**Action item:**
Whatever appears in the records apart from pictures must be reproduced exactly.

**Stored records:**
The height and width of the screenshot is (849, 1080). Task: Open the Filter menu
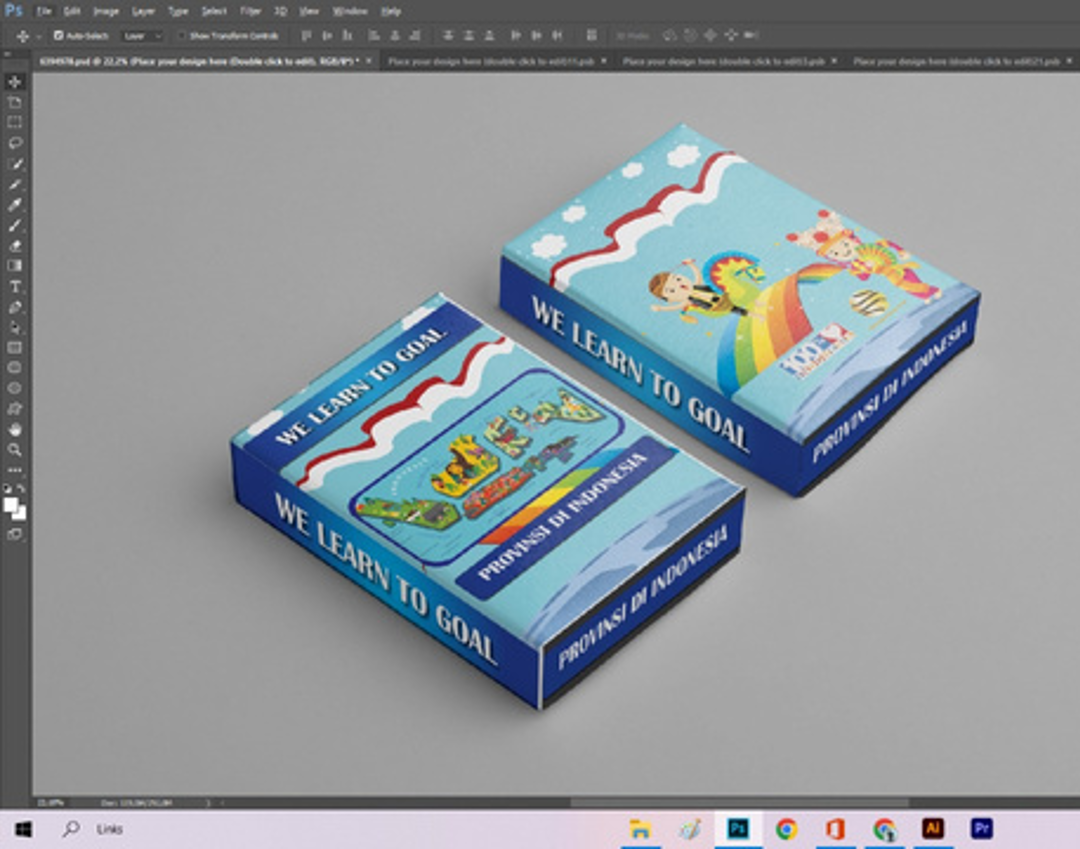point(250,11)
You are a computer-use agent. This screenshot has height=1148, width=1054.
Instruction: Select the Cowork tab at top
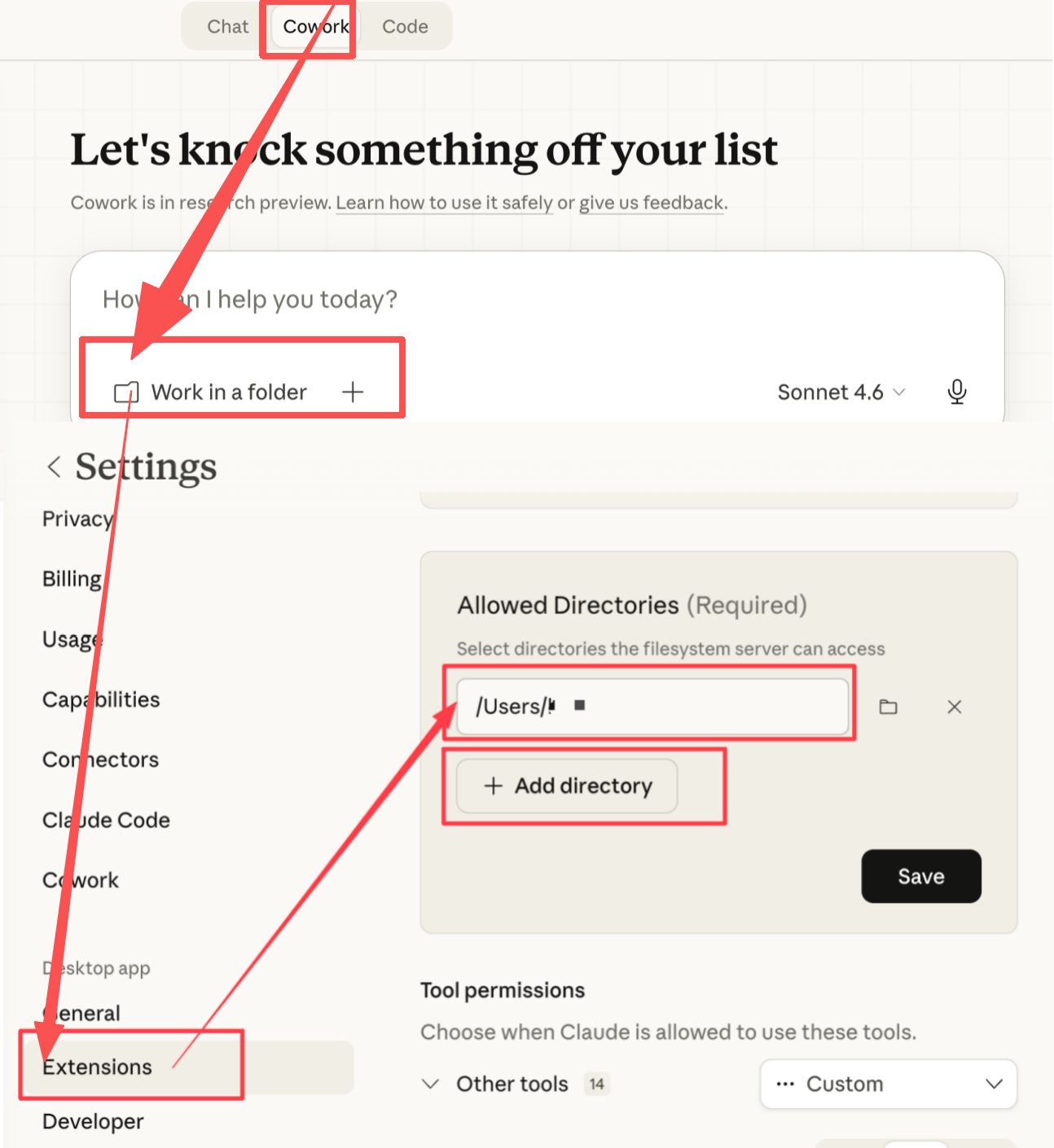(316, 27)
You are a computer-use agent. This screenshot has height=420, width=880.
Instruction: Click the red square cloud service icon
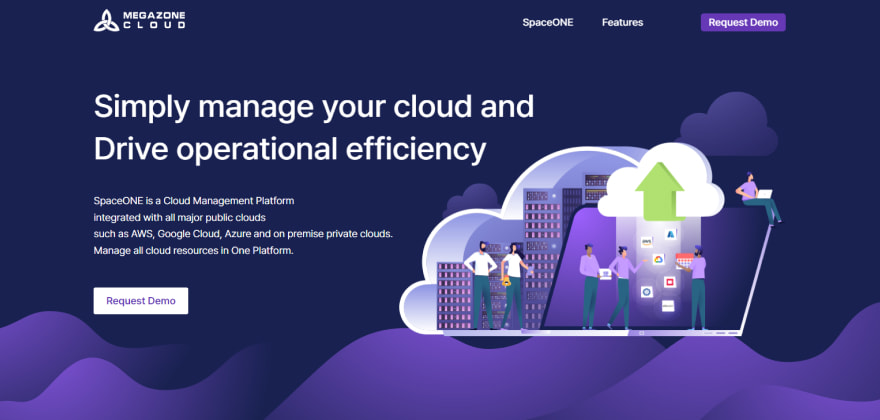(670, 282)
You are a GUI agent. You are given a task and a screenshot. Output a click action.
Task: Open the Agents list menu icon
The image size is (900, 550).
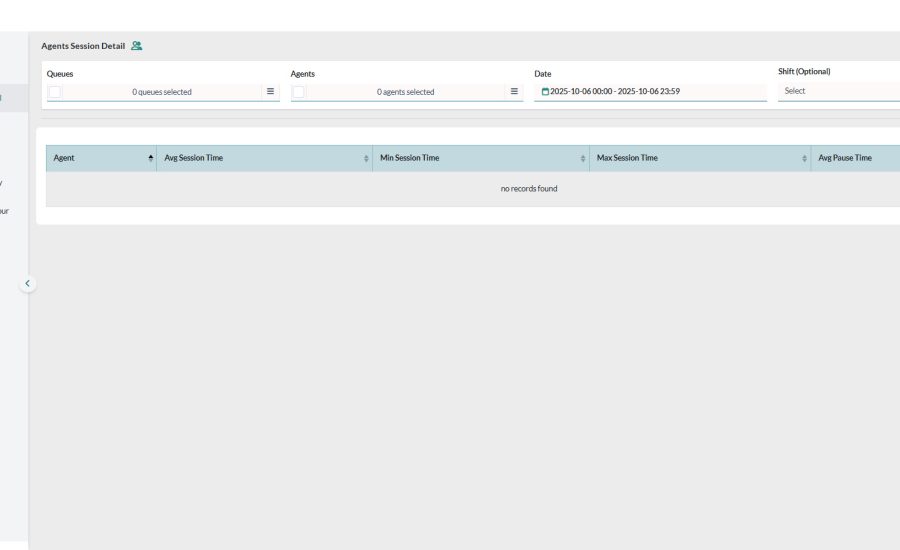coord(514,91)
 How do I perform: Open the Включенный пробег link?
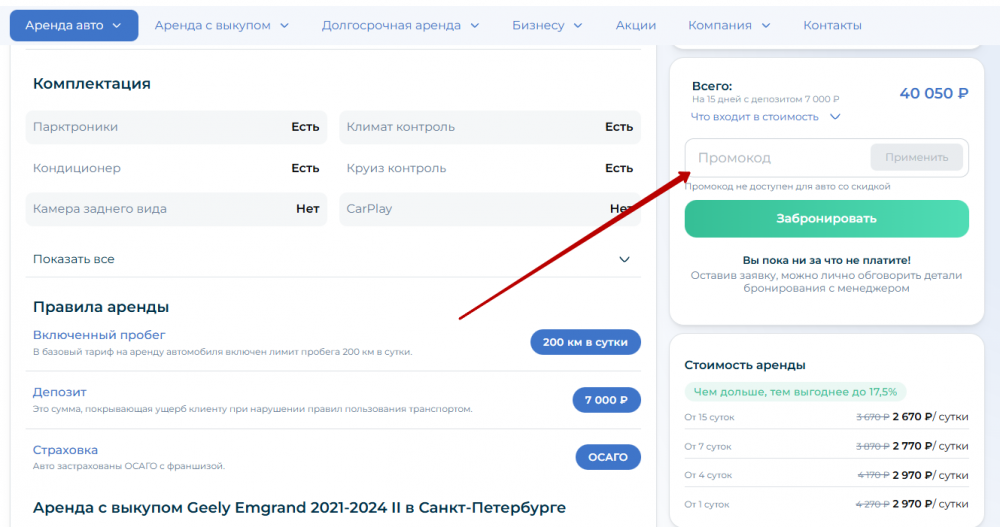99,335
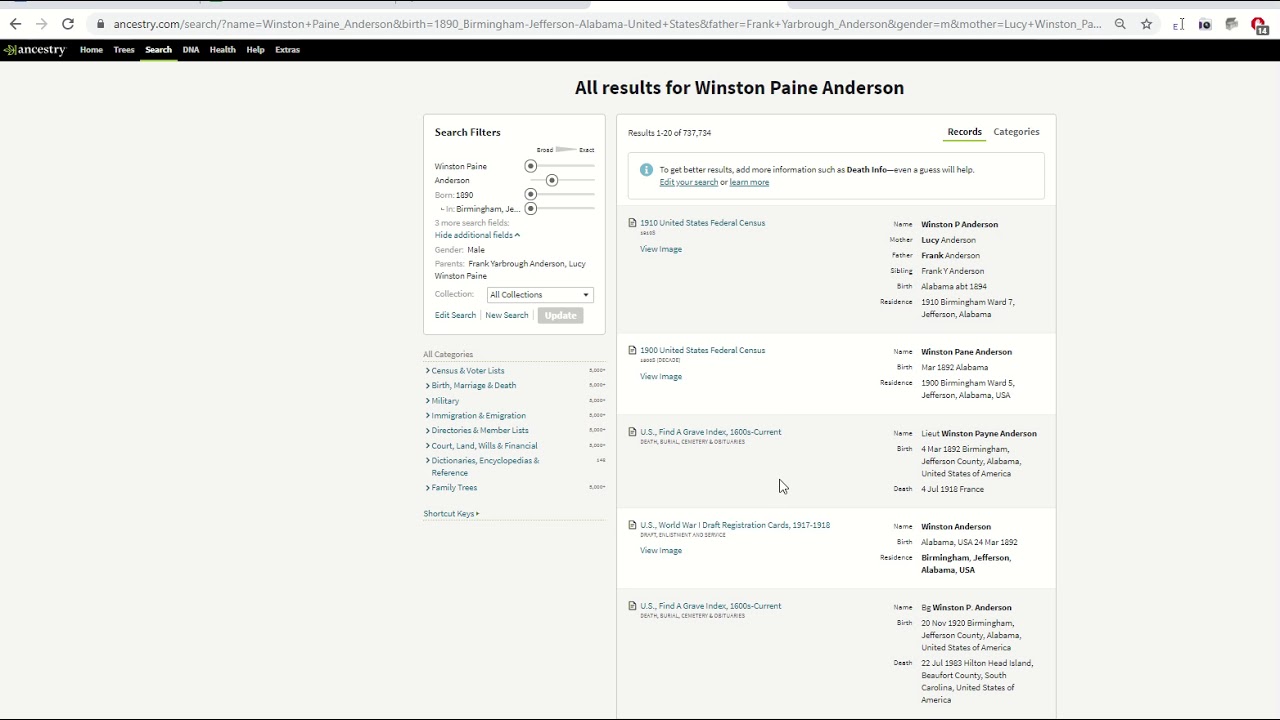Collapse with Hide additional fields
This screenshot has width=1280, height=720.
pos(477,235)
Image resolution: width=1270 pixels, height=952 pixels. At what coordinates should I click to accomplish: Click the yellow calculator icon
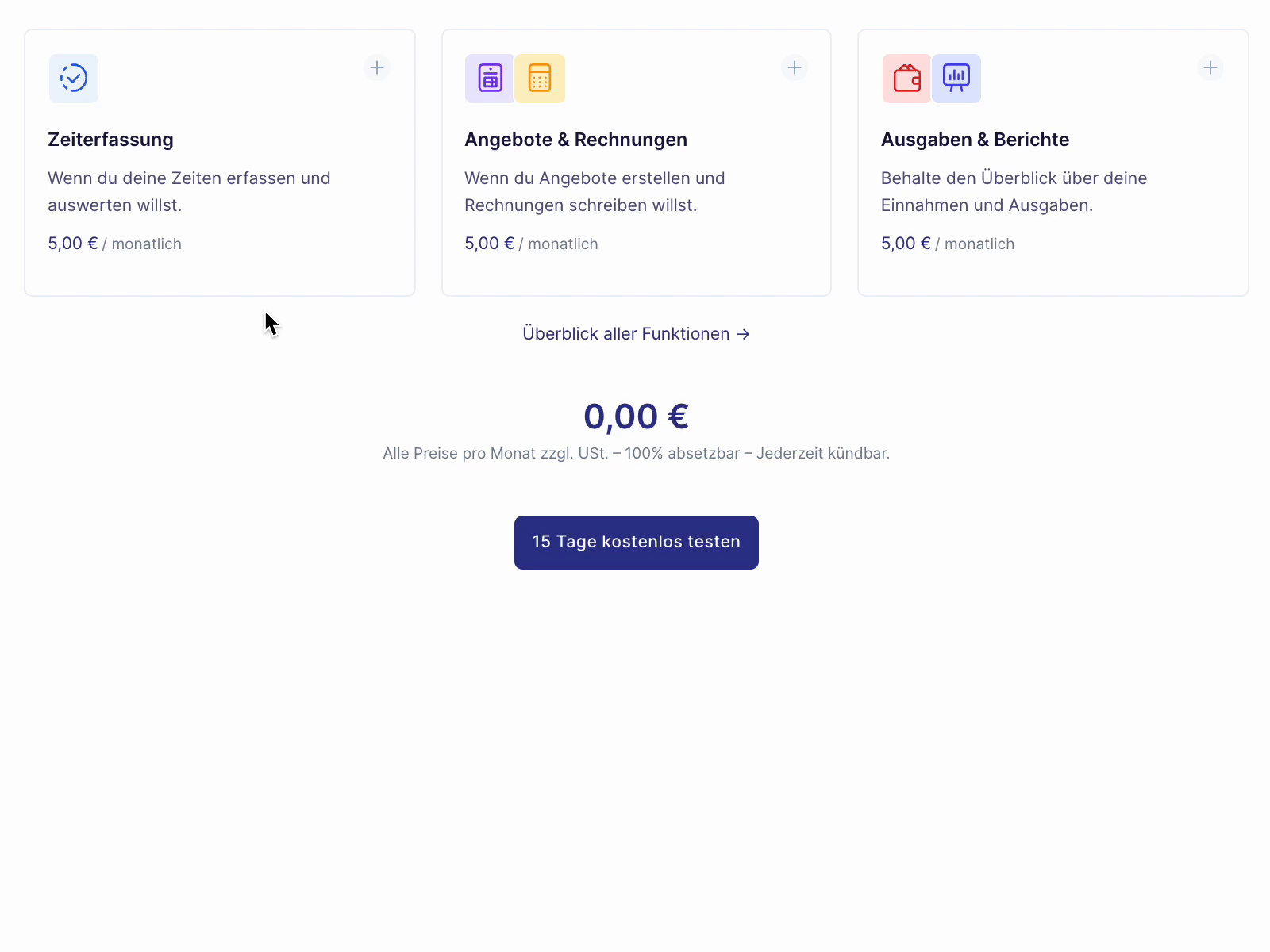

**Exercise solution:**
The height and width of the screenshot is (849, 1080). Task: Open the Filter menu
point(250,11)
You are a computer-use agent. This screenshot has height=1148, width=1054.
Instruction: Select the Cowork tab at top
(316, 27)
You are a computer-use agent. This screenshot has height=420, width=880.
Instruction: Click the red square cloud service icon
(670, 282)
You are a GUI agent. You are given a task and a screenshot. Output a click action.
Task: Open the Agents list menu icon
The image size is (900, 550).
coord(514,91)
 How do I perform: Open the Включенный пробег link?
99,335
Collapse with Hide additional fields
This screenshot has width=1280, height=720.
pos(477,235)
Image resolution: width=1270 pixels, height=952 pixels. At what coordinates should I click to accomplish: Click the yellow calculator icon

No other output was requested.